- [Entries provided]:

····················

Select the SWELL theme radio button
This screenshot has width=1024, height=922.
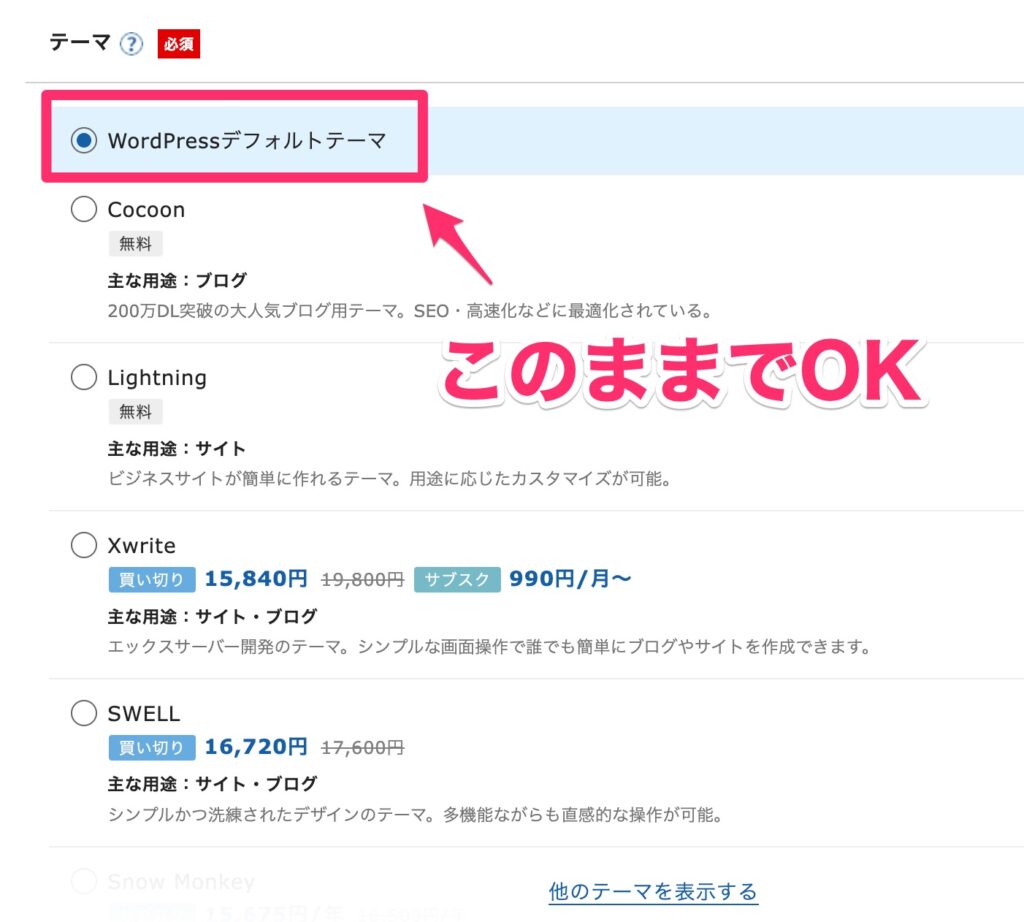pyautogui.click(x=84, y=714)
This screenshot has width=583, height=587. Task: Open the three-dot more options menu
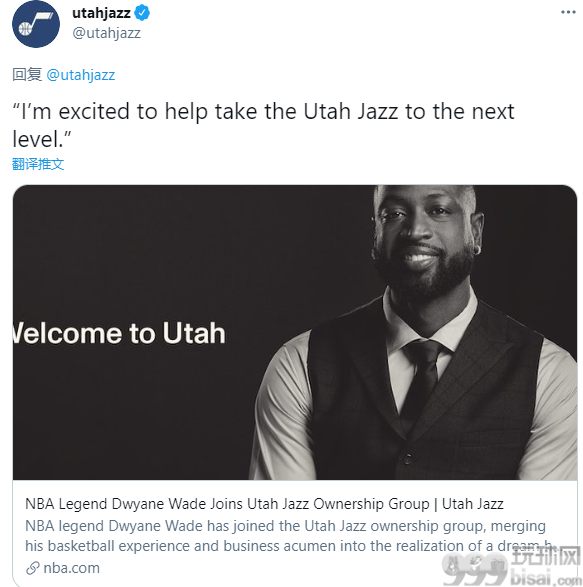[568, 12]
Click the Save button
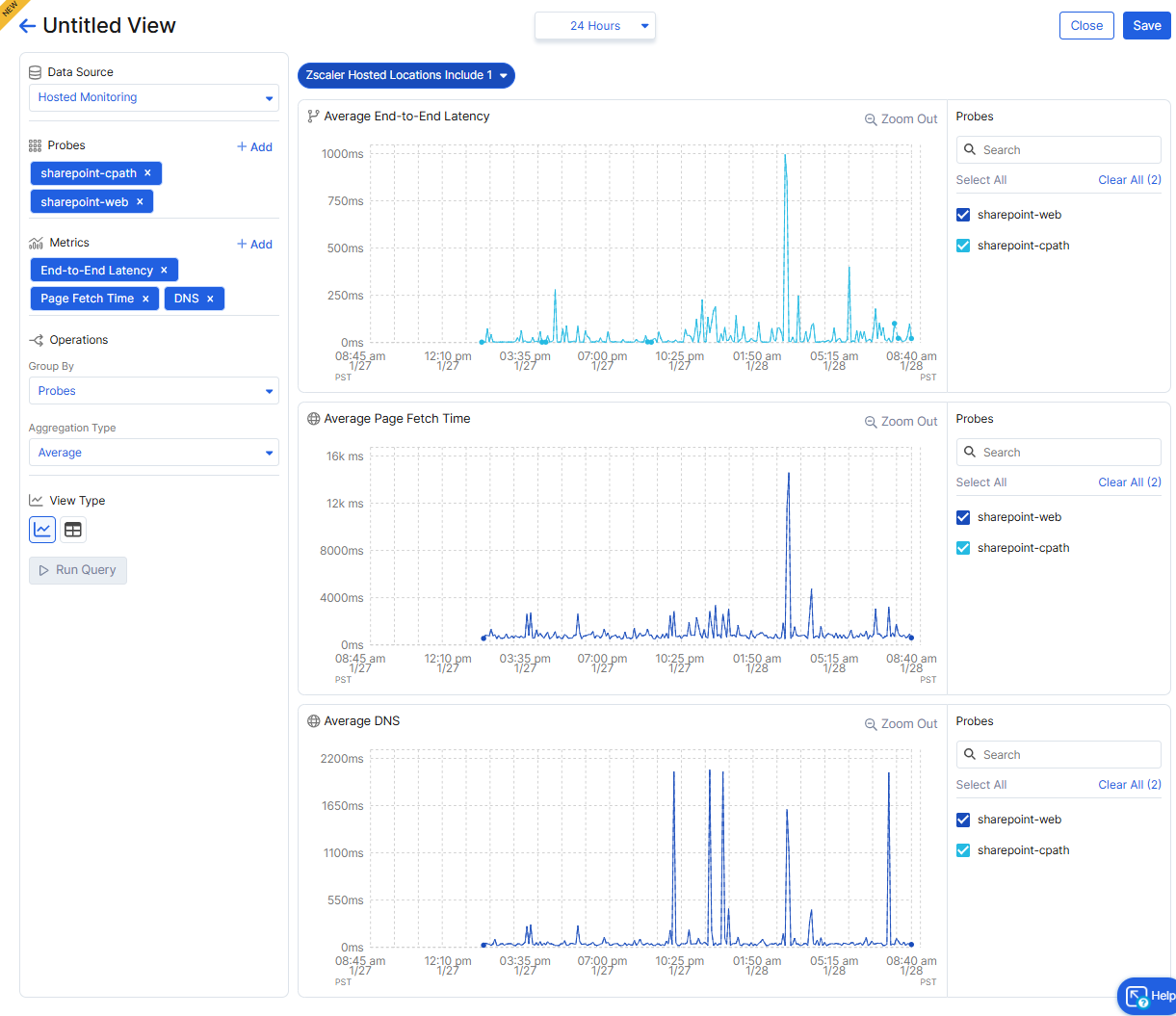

····················

- [What is needed]:
Count every line of the entries that holds the string "button". Please answer with the count alone.

- [Result below]:
2